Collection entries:
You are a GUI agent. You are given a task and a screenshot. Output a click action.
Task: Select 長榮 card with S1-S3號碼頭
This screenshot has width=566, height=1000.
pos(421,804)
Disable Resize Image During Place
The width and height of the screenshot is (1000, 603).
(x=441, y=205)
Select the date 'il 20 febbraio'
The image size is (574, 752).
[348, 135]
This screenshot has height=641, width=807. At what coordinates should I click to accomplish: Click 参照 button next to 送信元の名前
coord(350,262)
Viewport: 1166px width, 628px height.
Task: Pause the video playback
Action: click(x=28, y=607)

— EXERCISE REQUIREMENTS —
Retype the lines from the one containing "This screenshot has height=641, width=807." to the last line above. Change nothing and include no others.

— RESPONSE TO THE EXERCISE —
This screenshot has height=641, width=807. At what coordinates should I click to accomplish: Click 参照 button next to 送信元の名前
coord(350,262)
Viewport: 1166px width, 628px height.
Task: Pause the video playback
Action: click(x=28, y=607)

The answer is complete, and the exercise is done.